DATASET RECORDS section start

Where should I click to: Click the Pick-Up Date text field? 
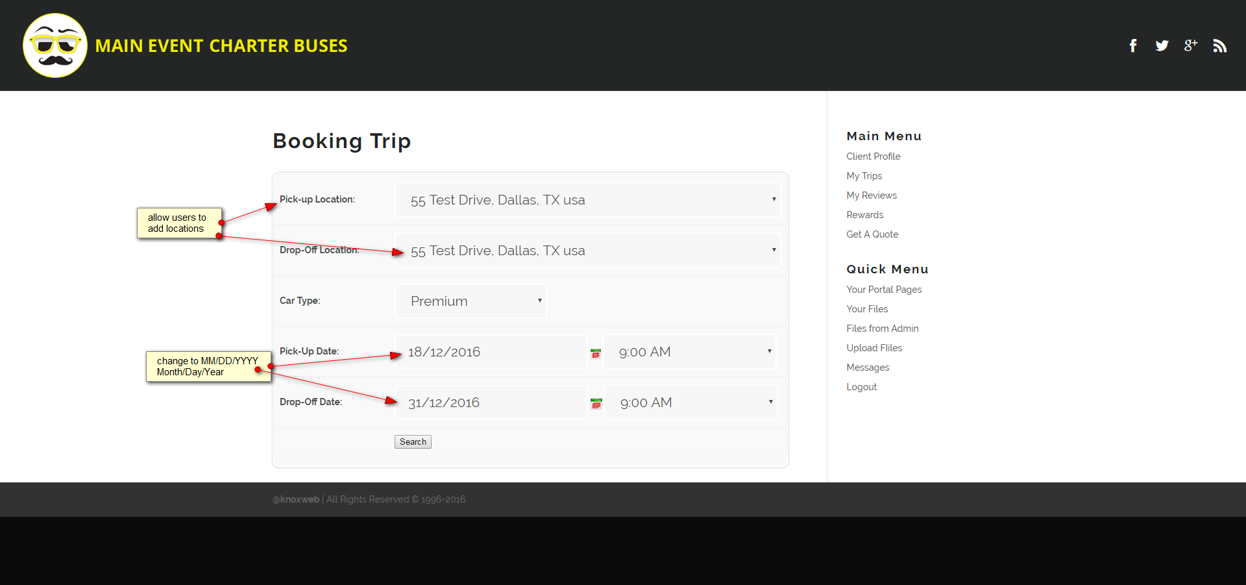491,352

DATASET RECORDS section end
DATASET RECORDS section start

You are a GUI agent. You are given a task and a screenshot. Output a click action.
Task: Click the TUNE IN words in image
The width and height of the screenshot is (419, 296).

DATASET RECORDS section end

### PROBLEM
Your answer should consist of each line above in which "screenshot" appears.

### RESULT
You are a GUI agent. You are given a task and a screenshot. Output a click action.
The width and height of the screenshot is (419, 296).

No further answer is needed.